Extracted data
__________________________________________________

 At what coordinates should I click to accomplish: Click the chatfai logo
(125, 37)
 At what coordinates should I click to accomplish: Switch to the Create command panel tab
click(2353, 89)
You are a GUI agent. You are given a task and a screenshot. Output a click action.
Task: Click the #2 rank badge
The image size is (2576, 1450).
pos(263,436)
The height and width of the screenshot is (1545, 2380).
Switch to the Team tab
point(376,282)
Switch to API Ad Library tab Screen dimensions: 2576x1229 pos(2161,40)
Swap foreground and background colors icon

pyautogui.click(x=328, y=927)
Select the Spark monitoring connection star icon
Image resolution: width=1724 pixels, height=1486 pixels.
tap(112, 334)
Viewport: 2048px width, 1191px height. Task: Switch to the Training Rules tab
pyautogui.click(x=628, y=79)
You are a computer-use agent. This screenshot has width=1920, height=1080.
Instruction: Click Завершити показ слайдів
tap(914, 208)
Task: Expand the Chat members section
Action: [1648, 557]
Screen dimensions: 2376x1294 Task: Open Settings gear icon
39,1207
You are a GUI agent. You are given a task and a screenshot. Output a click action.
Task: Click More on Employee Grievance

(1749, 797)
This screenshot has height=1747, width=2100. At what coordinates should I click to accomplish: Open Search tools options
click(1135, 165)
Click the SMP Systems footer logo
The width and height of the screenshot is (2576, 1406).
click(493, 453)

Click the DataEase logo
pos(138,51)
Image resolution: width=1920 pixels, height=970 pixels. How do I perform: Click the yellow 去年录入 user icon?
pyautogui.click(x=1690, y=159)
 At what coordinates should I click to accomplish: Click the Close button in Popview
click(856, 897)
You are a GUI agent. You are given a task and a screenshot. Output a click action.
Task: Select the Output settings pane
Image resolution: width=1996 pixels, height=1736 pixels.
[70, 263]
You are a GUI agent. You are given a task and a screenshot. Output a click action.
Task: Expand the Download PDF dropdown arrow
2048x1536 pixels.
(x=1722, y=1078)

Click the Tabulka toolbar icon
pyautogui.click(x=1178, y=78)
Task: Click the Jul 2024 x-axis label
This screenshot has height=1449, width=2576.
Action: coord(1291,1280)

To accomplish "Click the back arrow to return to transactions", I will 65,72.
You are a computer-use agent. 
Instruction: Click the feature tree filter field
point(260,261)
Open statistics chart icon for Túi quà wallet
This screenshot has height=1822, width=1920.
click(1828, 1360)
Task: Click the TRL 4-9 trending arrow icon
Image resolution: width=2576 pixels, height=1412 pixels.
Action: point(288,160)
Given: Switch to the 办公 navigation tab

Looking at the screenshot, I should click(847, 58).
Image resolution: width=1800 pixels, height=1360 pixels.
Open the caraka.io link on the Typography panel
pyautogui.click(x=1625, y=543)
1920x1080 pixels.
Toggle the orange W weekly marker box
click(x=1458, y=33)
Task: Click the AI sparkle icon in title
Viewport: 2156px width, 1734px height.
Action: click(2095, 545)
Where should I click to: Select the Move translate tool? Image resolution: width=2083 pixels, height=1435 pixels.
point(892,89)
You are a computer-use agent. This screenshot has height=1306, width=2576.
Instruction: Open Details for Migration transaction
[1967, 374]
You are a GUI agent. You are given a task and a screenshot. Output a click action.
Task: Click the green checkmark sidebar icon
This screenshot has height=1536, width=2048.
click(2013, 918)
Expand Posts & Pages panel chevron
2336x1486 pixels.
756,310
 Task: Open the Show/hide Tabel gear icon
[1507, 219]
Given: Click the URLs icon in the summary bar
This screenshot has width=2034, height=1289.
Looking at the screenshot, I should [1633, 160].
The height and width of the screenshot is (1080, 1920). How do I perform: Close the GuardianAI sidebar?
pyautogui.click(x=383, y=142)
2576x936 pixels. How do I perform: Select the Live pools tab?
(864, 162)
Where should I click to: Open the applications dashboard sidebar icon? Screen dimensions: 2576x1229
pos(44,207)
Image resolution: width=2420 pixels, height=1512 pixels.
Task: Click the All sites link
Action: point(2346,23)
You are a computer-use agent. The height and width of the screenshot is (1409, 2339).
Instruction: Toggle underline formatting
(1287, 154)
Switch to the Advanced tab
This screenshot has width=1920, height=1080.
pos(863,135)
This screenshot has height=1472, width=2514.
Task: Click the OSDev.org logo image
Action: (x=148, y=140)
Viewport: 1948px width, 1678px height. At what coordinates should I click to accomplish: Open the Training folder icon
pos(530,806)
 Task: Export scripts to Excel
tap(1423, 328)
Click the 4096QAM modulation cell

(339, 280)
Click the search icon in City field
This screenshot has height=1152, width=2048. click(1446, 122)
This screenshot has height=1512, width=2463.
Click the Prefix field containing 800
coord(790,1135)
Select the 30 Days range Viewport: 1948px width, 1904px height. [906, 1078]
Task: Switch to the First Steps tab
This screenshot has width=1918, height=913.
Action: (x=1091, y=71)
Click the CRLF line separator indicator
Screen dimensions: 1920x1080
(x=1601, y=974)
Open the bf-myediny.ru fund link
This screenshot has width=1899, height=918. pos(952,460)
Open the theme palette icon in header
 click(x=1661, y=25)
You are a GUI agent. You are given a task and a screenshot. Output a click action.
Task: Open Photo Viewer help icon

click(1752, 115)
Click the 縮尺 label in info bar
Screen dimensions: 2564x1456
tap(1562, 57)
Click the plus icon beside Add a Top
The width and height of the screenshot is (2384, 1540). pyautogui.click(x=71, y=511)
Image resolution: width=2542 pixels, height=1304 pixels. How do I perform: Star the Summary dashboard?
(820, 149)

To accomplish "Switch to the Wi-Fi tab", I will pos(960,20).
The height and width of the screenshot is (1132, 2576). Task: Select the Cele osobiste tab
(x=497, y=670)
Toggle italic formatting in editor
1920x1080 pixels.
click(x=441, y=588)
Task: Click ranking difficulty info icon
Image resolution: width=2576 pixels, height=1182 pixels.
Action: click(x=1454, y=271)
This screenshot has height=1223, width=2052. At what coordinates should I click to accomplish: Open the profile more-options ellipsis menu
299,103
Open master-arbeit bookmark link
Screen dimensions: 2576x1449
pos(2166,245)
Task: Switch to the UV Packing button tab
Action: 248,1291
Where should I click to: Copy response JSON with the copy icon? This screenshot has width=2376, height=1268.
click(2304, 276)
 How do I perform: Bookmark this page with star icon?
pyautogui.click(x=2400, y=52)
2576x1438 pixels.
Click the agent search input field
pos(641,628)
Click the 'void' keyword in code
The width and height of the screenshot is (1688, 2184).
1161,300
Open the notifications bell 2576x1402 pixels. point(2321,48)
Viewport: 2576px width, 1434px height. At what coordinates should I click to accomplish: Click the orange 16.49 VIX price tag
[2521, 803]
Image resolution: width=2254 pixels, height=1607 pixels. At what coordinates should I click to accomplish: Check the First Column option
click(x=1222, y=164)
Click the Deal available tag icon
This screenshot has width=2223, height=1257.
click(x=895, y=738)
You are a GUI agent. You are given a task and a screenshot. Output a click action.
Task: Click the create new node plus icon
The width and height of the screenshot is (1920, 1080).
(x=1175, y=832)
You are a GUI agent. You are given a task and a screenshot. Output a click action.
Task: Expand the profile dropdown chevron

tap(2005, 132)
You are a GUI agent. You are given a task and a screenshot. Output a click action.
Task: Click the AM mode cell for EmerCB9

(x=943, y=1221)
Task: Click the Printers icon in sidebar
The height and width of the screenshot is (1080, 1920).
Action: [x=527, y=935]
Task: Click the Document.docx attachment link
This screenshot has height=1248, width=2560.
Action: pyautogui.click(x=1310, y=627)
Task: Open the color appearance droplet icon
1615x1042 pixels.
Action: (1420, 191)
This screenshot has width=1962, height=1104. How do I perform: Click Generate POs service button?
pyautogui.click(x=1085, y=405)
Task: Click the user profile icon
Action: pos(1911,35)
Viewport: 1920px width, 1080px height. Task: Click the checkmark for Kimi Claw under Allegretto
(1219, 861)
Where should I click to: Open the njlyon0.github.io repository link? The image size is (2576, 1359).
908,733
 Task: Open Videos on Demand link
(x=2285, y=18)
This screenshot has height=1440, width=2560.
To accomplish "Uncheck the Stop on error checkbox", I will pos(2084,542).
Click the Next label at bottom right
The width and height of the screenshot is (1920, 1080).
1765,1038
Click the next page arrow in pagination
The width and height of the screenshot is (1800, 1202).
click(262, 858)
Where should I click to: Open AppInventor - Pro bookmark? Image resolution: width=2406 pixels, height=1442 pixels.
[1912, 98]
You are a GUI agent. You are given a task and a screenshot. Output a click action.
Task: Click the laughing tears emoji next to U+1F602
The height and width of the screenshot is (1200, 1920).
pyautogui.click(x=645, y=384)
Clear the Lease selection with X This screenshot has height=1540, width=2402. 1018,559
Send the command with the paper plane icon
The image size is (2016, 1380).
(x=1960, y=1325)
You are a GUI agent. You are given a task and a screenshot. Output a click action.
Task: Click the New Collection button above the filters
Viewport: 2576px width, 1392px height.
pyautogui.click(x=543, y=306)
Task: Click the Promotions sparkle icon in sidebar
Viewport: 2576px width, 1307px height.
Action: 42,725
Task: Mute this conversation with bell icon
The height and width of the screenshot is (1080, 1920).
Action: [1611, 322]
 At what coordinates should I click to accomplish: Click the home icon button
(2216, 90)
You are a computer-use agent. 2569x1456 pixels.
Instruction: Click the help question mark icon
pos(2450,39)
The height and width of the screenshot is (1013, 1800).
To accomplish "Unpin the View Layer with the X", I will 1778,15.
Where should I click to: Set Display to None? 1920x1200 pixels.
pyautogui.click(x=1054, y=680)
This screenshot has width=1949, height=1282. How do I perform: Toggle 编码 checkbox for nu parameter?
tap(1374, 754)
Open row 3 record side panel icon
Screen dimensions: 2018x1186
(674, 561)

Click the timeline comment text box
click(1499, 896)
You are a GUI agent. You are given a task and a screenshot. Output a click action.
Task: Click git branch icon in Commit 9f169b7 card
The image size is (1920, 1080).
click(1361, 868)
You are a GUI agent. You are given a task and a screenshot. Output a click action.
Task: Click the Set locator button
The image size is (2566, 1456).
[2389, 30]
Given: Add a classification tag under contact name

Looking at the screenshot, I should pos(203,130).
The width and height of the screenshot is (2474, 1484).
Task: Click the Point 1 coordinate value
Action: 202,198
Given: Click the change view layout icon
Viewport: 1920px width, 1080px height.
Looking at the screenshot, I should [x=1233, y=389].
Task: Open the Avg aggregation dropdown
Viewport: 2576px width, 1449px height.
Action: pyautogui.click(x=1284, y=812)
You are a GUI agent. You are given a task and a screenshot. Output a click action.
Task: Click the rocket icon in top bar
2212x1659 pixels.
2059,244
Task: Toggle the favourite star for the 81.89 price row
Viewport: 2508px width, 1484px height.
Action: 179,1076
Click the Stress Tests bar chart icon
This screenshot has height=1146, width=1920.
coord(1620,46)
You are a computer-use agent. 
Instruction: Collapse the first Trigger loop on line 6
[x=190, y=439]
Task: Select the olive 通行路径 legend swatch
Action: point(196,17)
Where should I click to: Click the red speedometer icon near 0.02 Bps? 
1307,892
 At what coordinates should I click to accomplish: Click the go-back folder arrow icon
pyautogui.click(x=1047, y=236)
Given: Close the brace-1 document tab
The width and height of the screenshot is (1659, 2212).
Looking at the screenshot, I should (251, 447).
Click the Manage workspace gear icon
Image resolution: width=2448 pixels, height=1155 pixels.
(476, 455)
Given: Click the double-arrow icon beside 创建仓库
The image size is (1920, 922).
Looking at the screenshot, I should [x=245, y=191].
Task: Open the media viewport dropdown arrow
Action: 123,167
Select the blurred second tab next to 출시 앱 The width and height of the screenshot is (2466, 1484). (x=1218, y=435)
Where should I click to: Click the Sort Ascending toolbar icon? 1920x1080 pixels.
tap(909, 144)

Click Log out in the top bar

__________________________________________________

Prompt
From the records above, transcribe without alteration every line from the one with "Switch to the Advanced tab" to the one with "Task: Switch to the First Steps tab", inclusive.

Answer for the task
Switch to the Advanced tab
This screenshot has width=1920, height=1080.
pos(863,135)
This screenshot has height=1472, width=2514.
Task: Click the OSDev.org logo image
Action: (x=148, y=140)
Viewport: 1948px width, 1678px height. At what coordinates should I click to accomplish: Open the Training folder icon
pos(530,806)
 Task: Export scripts to Excel
tap(1423, 328)
Click the 4096QAM modulation cell

(339, 280)
Click the search icon in City field
This screenshot has height=1152, width=2048. click(1446, 122)
This screenshot has height=1512, width=2463.
Click the Prefix field containing 800
coord(790,1135)
Select the 30 Days range Viewport: 1948px width, 1904px height. [906, 1078]
Task: Switch to the First Steps tab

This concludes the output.